Marketing and the “compounding defects” problem

When marketing fails to perform, a frenzy of fixes happens.

It’s about tactical optimization and doing things differently.

But often marketers are addressing symptoms, not root problems.

Sometimes, bad marketing is caused by a rotten foundation. Marketing execution stumbles when it’s not underpinned properly.

Michelle Tresemer describes this problem as “compounding defects”, a term that she borrowed from the construction industry.

Compounding defects happen when there is no strategic vision or purpose. This leads to marketing that isn’t focused, structured, or aligned.

Michelle says that “by the time you to tactics, there are no guardrails or no direction. Everyone is just doing what they think is best and it doesn’t work”. 

In the physical world, compounding defects are what happens when a skyscraper’s foundations are slightly off.  As the building is constructed, the foundational flaws are magnified and exacerbated.

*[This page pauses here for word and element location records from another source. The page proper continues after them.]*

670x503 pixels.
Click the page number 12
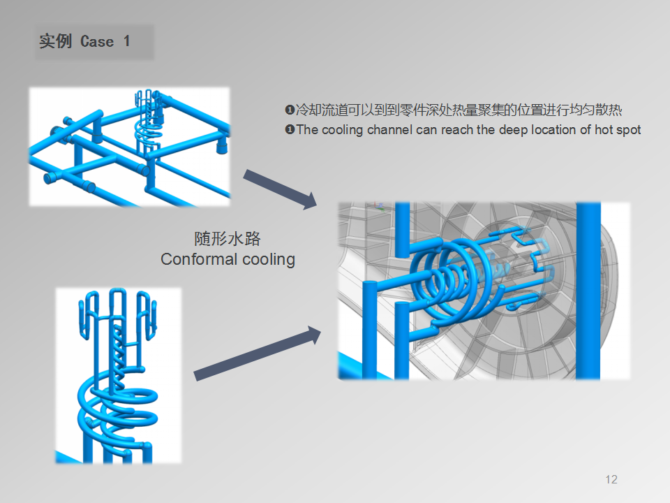(x=611, y=479)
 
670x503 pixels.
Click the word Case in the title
(x=97, y=41)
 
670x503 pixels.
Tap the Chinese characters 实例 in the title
(x=56, y=41)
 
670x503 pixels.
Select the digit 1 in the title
(x=126, y=41)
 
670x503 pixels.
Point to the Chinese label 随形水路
(x=228, y=239)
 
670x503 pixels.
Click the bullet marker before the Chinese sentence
(x=290, y=110)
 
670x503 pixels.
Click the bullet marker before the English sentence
(x=290, y=129)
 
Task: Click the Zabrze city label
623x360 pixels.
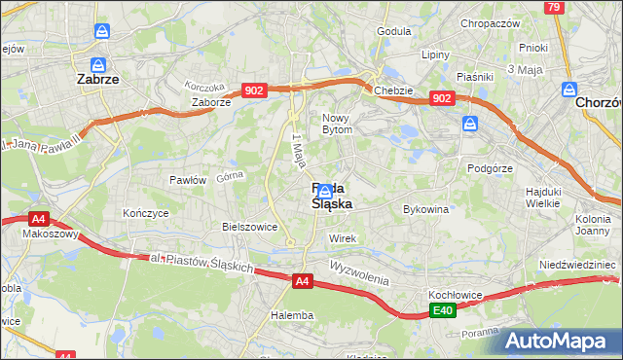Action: pyautogui.click(x=97, y=81)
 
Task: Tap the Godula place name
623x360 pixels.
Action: pyautogui.click(x=393, y=31)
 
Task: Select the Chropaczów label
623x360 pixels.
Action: pyautogui.click(x=491, y=23)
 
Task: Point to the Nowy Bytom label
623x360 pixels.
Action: pyautogui.click(x=343, y=123)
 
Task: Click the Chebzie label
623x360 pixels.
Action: pyautogui.click(x=393, y=90)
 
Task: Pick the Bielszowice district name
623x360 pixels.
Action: pyautogui.click(x=250, y=227)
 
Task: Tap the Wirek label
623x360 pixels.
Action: pyautogui.click(x=343, y=238)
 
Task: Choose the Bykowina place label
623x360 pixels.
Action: pyautogui.click(x=425, y=209)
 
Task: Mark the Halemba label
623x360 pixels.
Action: pyautogui.click(x=292, y=315)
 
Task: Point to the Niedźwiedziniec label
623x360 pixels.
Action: pyautogui.click(x=577, y=265)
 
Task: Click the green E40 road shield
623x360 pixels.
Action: pyautogui.click(x=443, y=311)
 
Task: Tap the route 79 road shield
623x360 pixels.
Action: pyautogui.click(x=554, y=8)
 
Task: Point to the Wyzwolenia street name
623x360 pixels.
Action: pyautogui.click(x=359, y=272)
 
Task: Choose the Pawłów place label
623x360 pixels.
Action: pyautogui.click(x=188, y=180)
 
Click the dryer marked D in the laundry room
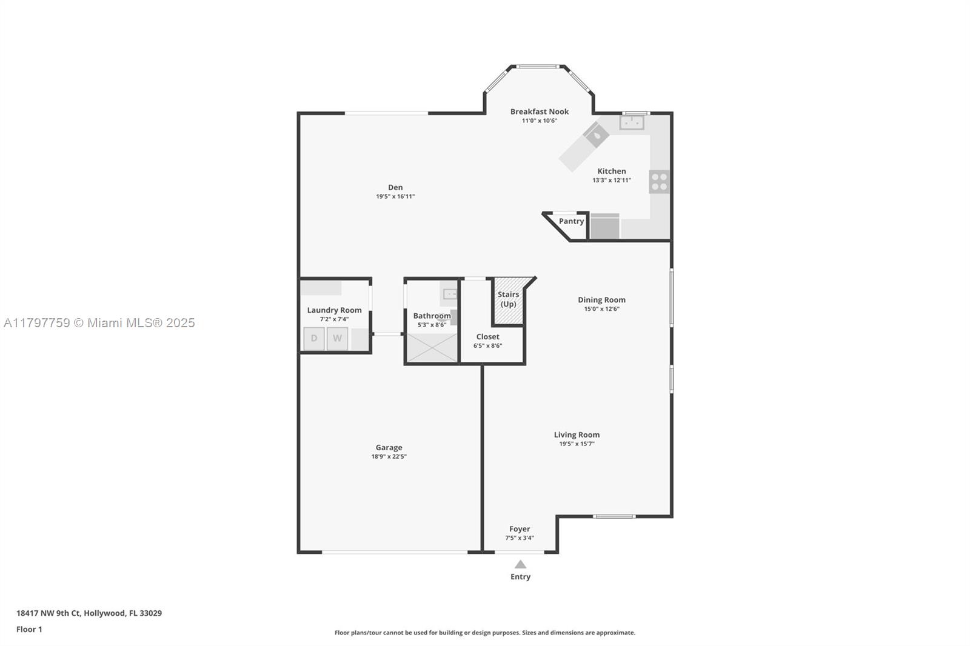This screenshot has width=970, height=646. click(x=314, y=339)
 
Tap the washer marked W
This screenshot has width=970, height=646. click(x=337, y=339)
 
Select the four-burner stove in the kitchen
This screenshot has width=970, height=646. click(x=659, y=182)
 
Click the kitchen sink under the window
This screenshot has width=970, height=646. click(x=632, y=122)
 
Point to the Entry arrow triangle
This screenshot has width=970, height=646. click(x=520, y=564)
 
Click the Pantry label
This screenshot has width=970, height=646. click(x=571, y=221)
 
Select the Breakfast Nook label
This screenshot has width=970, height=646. click(x=540, y=112)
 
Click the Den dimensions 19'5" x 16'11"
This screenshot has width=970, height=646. click(x=395, y=196)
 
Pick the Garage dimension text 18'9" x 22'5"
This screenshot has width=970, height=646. click(x=389, y=456)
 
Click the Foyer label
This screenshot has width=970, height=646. click(x=520, y=529)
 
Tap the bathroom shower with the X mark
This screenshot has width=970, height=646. click(x=432, y=347)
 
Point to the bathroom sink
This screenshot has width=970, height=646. click(x=449, y=294)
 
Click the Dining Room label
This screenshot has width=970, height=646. click(x=601, y=299)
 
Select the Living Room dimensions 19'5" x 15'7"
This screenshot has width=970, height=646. click(x=577, y=444)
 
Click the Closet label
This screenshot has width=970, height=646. click(x=487, y=336)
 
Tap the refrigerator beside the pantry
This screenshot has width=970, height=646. click(x=605, y=226)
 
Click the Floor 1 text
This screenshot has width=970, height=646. click(x=30, y=630)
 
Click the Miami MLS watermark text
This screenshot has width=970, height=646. click(x=99, y=323)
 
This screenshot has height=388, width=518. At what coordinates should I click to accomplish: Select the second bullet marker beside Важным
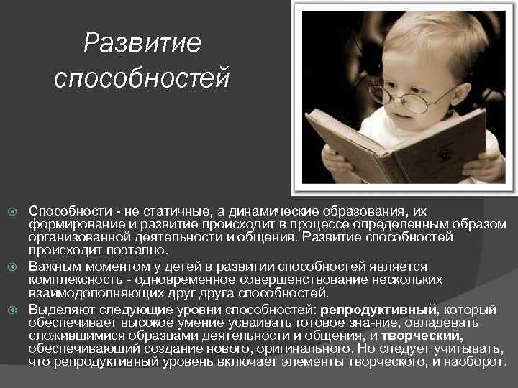click(11, 267)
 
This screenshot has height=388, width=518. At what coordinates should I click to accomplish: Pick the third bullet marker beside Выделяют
click(11, 310)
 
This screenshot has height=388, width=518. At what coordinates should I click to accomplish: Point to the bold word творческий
click(422, 336)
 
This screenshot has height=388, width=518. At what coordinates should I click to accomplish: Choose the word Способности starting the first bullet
click(68, 211)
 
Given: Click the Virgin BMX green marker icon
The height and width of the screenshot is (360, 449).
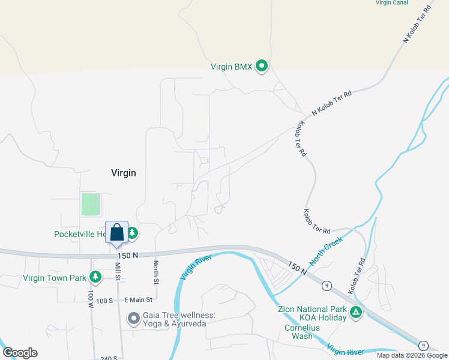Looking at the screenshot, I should [x=262, y=66].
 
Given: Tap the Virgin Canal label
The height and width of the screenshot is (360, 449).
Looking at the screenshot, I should [x=391, y=3].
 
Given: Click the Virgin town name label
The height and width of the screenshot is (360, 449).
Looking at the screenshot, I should [x=124, y=173].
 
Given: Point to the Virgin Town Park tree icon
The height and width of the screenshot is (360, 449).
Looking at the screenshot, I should [x=95, y=277].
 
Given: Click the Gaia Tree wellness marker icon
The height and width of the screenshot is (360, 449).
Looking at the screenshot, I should [x=133, y=317].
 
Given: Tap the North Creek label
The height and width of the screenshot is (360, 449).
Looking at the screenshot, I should [x=326, y=251].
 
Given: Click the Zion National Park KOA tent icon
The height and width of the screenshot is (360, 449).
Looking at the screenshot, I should [x=357, y=311].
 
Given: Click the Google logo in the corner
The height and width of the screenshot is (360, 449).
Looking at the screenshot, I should [x=20, y=353].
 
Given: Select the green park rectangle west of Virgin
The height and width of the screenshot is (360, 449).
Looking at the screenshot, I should [x=90, y=204].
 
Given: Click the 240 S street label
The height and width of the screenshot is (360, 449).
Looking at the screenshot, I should [x=109, y=358].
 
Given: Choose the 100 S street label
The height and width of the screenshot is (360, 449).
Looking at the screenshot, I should [x=104, y=300].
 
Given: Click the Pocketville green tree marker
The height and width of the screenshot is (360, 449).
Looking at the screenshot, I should [x=132, y=233].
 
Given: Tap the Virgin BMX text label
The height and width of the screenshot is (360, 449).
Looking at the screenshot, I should [x=231, y=67].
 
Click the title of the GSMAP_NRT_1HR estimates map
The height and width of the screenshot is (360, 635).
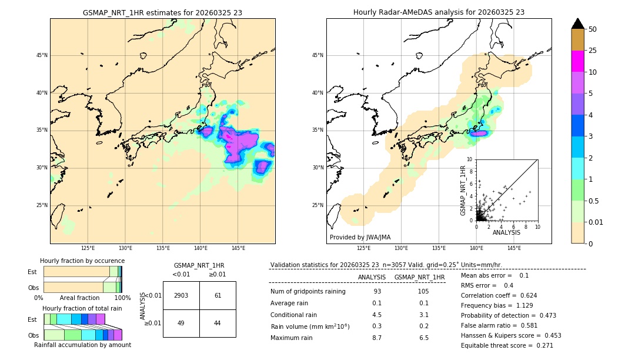pos(162,12)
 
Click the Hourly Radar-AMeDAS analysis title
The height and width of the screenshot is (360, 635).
pos(439,12)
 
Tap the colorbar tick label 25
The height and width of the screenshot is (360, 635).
pos(593,51)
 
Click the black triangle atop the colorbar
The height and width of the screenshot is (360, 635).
pos(578,24)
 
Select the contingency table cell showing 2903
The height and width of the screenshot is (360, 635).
pos(181,295)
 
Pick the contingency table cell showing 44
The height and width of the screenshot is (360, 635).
pos(218,323)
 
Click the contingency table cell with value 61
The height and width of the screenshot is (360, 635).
pos(218,295)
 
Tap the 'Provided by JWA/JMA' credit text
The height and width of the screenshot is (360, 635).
pos(360,238)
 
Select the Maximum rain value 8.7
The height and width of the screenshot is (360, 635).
pos(377,338)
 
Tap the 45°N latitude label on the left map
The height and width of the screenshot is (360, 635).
pos(42,55)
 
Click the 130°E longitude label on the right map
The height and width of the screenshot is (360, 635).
pos(401,248)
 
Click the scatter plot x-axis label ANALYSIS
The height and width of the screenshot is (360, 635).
pos(506,233)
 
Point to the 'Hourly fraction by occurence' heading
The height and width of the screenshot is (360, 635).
pos(82,261)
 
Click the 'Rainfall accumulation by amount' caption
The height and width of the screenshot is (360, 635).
pos(82,345)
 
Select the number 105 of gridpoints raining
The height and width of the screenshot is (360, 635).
pos(423,292)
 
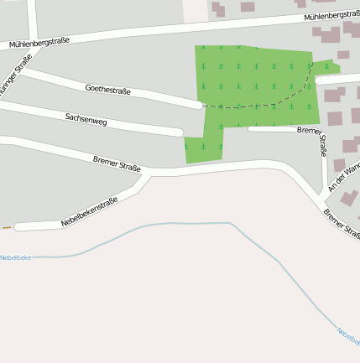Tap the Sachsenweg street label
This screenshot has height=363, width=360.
coord(86,119)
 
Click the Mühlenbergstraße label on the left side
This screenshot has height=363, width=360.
coord(39,42)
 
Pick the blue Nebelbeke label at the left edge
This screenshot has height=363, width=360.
coord(15,257)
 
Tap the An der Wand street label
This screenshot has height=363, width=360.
coord(344,177)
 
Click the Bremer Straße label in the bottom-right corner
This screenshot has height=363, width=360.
coord(342,225)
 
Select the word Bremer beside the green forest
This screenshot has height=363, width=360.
coord(310,131)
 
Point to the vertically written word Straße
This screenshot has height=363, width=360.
coord(323,146)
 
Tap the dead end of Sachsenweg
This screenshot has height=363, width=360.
coord(178,132)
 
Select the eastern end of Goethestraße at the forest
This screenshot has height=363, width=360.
coord(199,106)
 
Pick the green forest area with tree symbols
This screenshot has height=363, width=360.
coord(252,80)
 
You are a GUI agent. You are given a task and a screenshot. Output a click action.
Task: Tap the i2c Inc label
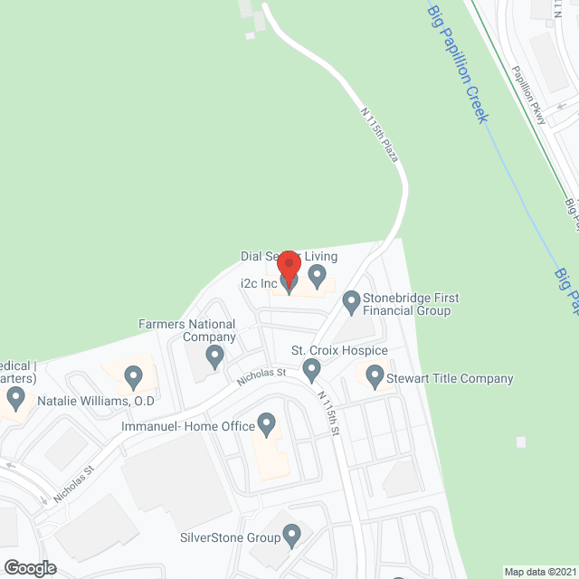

In the marketing world, compounding defects can involve a lack of leads or sales or content that a CMO finds difficult to approve because it’s somehow off the mark.

So, how do companies avoid compounding defects?

Michelle says it starts with clearly articulating a company’s vision. Are they looking to see hyper-growth? Are they looking to be acquired? 

When that happens, it allows a company to do marketing that is laser-focused on key priorities and goals.